# Problem requirements
In the entries below, find the line with "Viewport: 597px width, 1293px height." and the line with "You are a computer-use agent. The"; give again those lines and every line between them, exactly.

==== Input records

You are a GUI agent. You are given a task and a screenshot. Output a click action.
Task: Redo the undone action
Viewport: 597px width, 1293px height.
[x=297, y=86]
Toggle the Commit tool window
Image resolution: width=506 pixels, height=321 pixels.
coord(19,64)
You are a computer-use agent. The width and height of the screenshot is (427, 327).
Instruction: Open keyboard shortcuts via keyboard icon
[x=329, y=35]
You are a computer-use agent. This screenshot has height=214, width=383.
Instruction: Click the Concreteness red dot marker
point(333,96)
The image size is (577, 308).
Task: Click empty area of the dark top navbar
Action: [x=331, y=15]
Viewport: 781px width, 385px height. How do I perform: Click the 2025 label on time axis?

========
==== Input records

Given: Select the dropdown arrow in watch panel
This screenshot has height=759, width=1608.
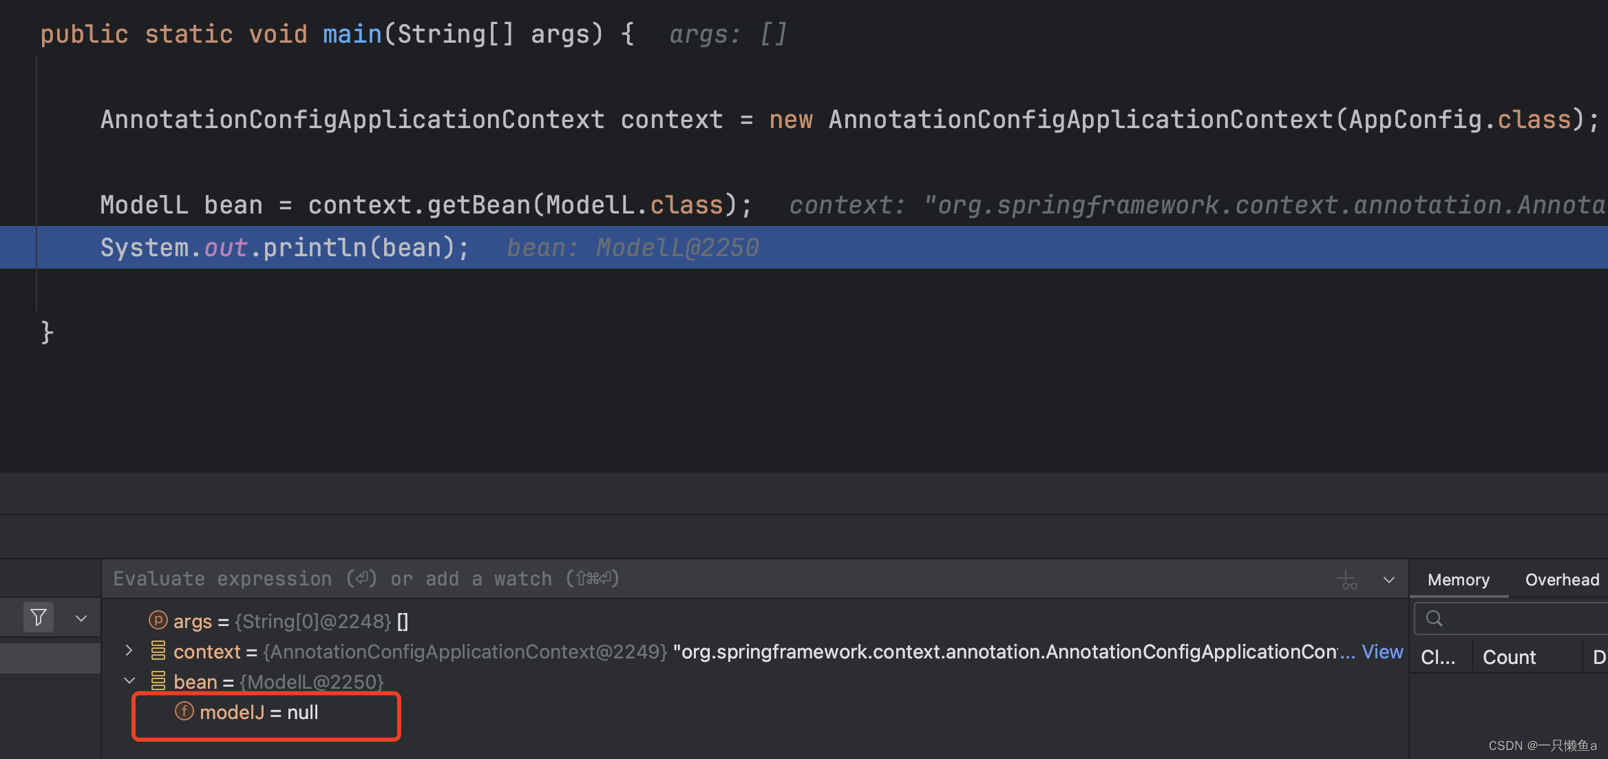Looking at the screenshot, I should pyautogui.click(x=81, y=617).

========

# Exercise response
Viewport: 597px width, 1293px height.
[x=297, y=86]
Toggle the Commit tool window
Image resolution: width=506 pixels, height=321 pixels.
coord(19,64)
You are a computer-use agent. The width and height of the screenshot is (427, 327).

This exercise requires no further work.